Oh my god I experienced such empathy and pain in this post. I seriously hate being pregnant and that is the biggest road block between me and the idea of baby #3 right now. I respect the miracle and I am deeply grateful that I can get pregnant pretty easily, but oh my gosh, the last few months are just so un-fun (and so very long). Doing it with two kids and a job that requires any amount of walking makes it that much worse. I hope the suggestions of other people or your doctor help. Near the end of my pregnancy with Claire I wore this one pair of super comfy long black pants with the full belly panel. I'd stretch it up over my belly, minimizing the belly exposure potential, and stick my legs in any direction that happened to feel comfortable while I was sitting. If you ever head our way I'd be happy to loan you any of my maternity work clothes!

Marianne said...

I'm so sorry you're in pain! Poor thing. I'm sure you're getting tons of advice, but I go to a chiropractor, who has an in-house massage therapist. It has helped me a lot during the past few weeks.
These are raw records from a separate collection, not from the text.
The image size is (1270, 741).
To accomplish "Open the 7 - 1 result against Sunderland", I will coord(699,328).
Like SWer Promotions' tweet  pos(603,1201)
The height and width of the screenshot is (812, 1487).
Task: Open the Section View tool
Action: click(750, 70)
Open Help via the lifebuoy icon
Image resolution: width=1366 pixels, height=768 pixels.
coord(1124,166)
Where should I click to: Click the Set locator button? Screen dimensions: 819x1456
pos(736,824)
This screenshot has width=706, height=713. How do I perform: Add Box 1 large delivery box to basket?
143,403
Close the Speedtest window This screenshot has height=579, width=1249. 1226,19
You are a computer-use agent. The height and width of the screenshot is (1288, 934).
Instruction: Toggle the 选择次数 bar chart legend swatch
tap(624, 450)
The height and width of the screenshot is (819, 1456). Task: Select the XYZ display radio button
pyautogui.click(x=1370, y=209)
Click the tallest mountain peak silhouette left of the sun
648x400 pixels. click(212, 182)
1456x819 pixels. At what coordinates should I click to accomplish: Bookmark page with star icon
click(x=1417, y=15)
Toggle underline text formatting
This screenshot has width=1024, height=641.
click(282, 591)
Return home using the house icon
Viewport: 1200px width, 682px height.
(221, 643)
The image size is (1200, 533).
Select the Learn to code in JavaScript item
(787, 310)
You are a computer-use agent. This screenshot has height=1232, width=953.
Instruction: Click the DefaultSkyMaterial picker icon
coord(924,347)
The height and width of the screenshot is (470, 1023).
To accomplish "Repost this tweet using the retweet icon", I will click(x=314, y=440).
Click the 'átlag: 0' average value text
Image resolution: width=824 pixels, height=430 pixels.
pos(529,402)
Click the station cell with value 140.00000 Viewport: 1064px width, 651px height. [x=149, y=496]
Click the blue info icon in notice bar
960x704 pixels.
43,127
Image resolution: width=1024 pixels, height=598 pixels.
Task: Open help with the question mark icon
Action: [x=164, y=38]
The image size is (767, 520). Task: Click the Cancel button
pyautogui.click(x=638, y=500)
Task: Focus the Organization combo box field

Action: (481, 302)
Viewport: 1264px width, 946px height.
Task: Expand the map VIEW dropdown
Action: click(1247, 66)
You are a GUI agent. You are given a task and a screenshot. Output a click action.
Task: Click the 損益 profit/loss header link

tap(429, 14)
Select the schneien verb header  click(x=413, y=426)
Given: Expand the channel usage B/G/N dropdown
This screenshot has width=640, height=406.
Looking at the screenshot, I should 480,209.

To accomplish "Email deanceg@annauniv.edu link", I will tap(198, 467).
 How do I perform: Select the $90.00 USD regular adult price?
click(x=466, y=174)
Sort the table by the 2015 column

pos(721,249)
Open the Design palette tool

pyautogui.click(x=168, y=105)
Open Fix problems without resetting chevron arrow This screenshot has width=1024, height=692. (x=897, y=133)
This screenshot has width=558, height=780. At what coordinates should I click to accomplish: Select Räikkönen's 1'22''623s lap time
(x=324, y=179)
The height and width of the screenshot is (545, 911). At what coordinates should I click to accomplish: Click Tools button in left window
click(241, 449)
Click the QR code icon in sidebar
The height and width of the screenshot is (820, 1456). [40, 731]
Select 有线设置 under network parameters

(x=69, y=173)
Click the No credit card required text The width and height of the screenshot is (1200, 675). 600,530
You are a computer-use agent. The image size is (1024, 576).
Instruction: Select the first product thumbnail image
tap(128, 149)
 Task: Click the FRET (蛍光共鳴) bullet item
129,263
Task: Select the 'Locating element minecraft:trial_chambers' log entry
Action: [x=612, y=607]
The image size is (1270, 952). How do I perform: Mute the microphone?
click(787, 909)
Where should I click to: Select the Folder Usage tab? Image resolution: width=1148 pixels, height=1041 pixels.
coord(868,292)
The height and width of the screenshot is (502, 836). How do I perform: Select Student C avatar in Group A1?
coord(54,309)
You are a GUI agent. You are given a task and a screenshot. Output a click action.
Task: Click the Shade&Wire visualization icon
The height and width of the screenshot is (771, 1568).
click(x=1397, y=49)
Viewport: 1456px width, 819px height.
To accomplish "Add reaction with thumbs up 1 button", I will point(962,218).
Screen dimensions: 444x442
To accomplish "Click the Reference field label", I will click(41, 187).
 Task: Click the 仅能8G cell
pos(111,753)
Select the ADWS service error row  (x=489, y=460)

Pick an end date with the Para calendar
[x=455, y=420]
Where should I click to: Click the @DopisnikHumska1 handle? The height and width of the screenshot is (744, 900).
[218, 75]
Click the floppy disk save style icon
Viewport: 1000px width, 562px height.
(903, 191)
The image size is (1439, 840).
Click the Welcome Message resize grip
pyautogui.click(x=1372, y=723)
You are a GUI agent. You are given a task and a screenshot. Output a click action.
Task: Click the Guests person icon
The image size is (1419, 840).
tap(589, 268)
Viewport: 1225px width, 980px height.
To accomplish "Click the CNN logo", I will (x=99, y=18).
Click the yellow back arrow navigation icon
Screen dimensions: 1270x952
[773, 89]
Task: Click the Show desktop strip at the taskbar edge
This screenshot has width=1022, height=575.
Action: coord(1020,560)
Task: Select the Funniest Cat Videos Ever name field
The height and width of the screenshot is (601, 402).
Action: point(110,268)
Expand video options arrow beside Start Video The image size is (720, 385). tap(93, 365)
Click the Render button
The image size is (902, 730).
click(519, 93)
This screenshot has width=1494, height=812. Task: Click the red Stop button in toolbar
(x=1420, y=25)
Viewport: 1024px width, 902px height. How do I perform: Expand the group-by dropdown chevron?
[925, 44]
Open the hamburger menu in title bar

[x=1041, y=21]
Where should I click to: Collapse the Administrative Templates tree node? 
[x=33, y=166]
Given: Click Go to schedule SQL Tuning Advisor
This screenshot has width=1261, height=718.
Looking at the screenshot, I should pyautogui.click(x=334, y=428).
I only teach 1 night a week (for three hours... ugh ... and I go after work), but this week was tough for me. I actually sat down for a while during the lecture. And I showed them a 25 minute video. I have next week, no class on thanksgiving, and then two more weeks. After last night, I'm not sure I'm going to make it. And I have nine weeks to go. I don't know how you're doing it all Becca.

Kyla said...

Ugh. Sounds almost as miserable as taking organic chem lab. LOL. Seriously, I don't know how you do it. I'm horrible at being pregnant. I had a desk job and it was just killer at the end of my pregnancies.

Amy said...

You're almost there! And I agree with SMJ, yoga pants all around.